**Problem description:**
Which of the lines below contain the word "Click"? Collect each of them and copy it out in full.

* * * *

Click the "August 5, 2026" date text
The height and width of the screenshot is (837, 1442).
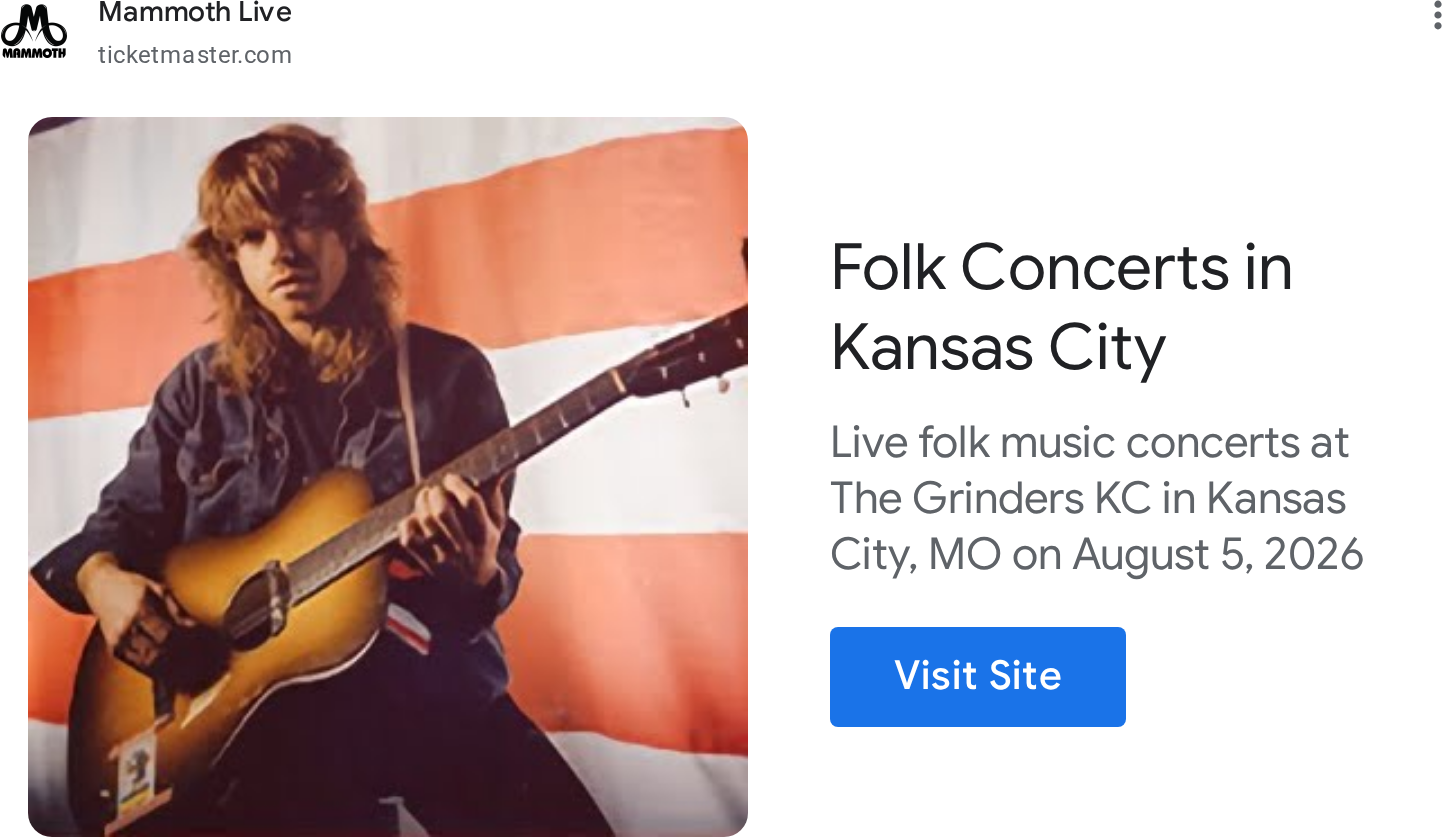[1218, 554]
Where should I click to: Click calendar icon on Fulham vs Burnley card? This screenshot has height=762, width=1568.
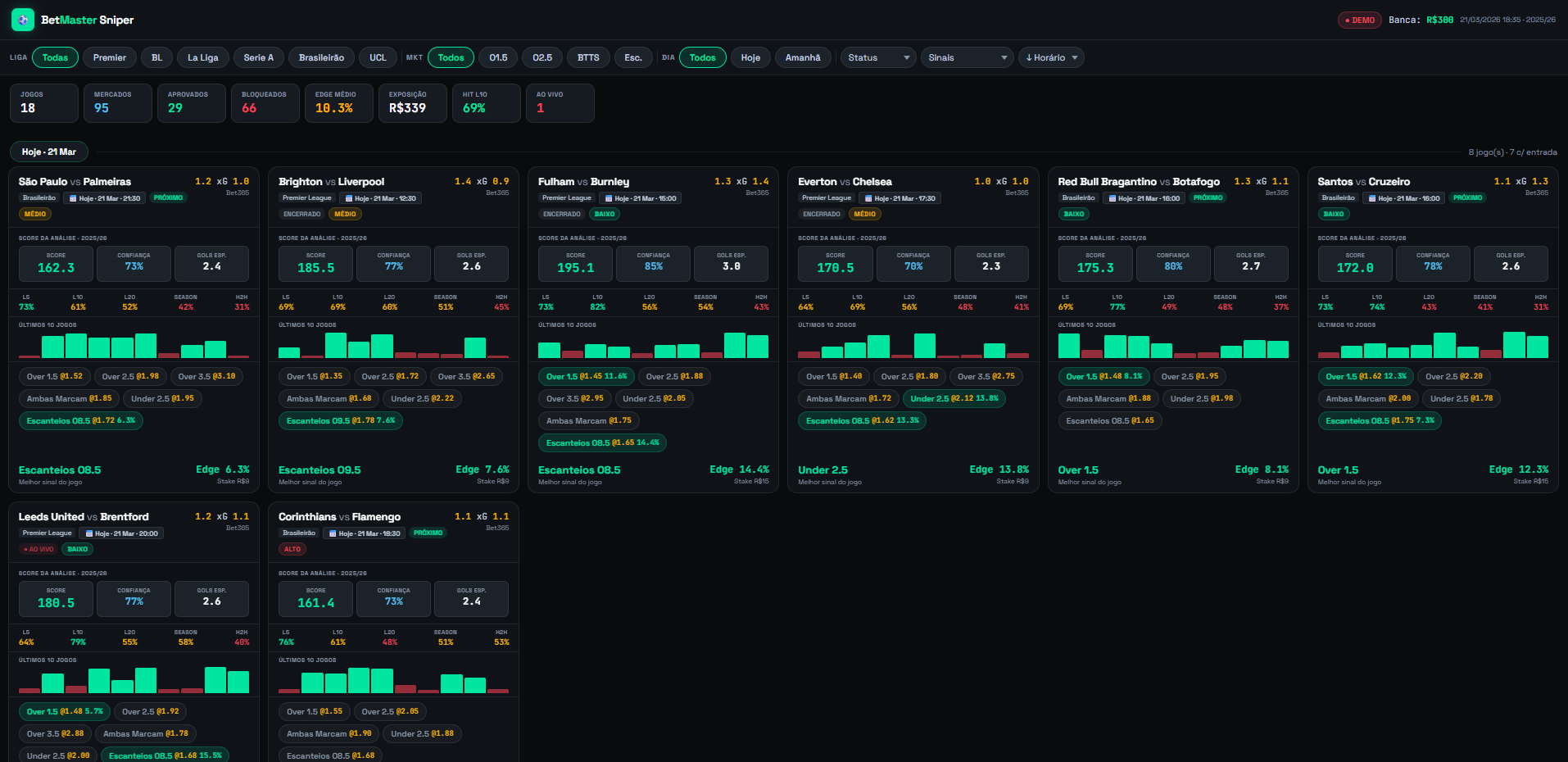tap(609, 198)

* * * *

**Task response:**
Click the "August 5, 2026" date text
Where should I click to: Click calendar icon on Fulham vs Burnley card? This screenshot has height=762, width=1568.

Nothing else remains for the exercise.